Biochemical Journal ◽

10.1042/bj2050389 ◽

1982 ◽

Vol 205 (2) ◽

pp. 389-396 ◽

Cited By ~ 9

Author(s):

Leonard C. Packman ◽

Richard N. Perham ◽

Gordon C. K. Roberts

Keyword(s):

Escherichia Coli ◽

Pyruvate Dehydrogenase ◽

Pyruvate Dehydrogenase Complex ◽

The Other ◽

Random Coil ◽

Cross Linking ◽

Enzyme Complex ◽

Cross Links ◽

Dehydrogenase Complex ◽

Lipoyl Domain

The pyruvate dehydrogenase complex of Escherichia coli was treated with o-phenylene bismaleimide in the presence of the substrate pyruvate, producing almost complete cross-linking of the lipoate acetyltransferase polypeptide chains as judged by sodium dodecyl sulphate/polyacrylamide-gel electrophoresis. This took place without effect on the catalytic activities of the other two component enzymes and with little evidence of cross-links being formed with other types of protein subunit. Limited proteolysis with trypsin indicated that the cross-links were largely confined to the lipoyl domains of the lipoate acetyltransferase component of the same enzyme particle. This intramolecular cross-linking had no effect on the very sharp resonances observed in the 1H n.m.r. spectrum of the enzyme complex, which derive from regions of highly mobile polypeptide chain in the lipoyl domains.

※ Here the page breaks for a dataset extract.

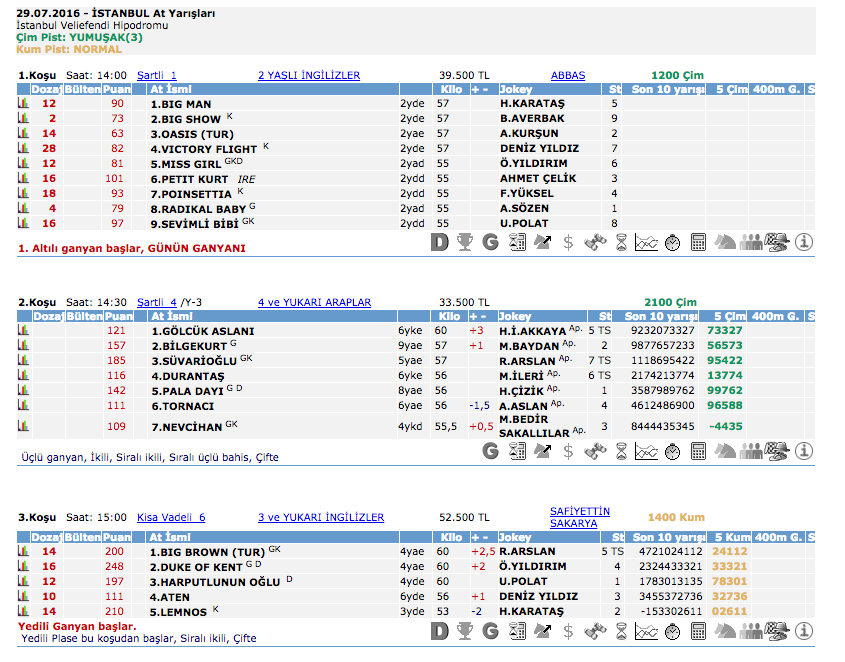Click the ABBAS link in race 1
The height and width of the screenshot is (662, 845).
pos(567,75)
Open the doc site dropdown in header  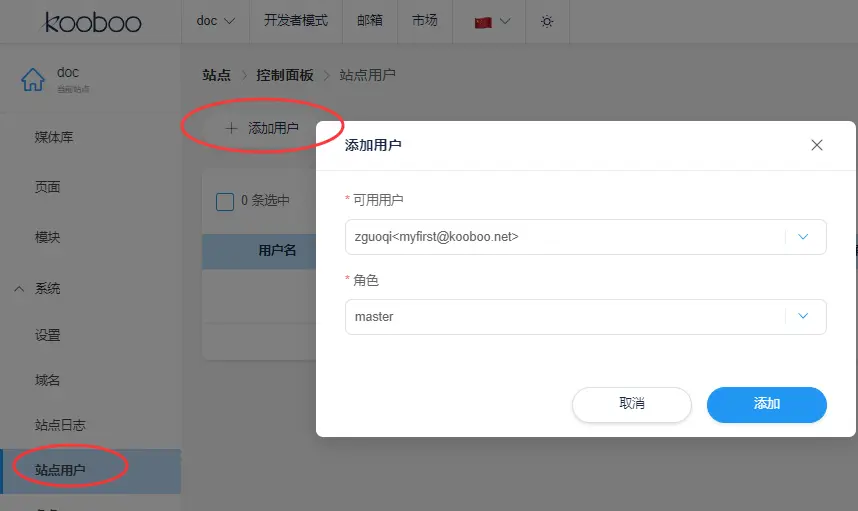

Comparison of the spin–spin relaxation times, T2, with the measured linewidths supported the idea that the highly mobile region is best characterized as a random coil. Intensity measurements in spin-echo spectra showed that it comprises a significant proportion (probably not less than one-third) of a lipoyl domain and is thus much more than a small hinge region, but there was insufficient intensity in the resonances to account for the whole lipoyl domain. On the other hand, no evidence was found in the 1H n.m.r. spectrum for a substantial structured region around the lipoyl-lysine residues that was free to move on the end of this highly flexible connection. If such a structured region were bound to other parts of the enzyme complex for a major part of its time, its resonances might be broadened sufficiently to evade detection by 1H n.m.r. spectroscopy.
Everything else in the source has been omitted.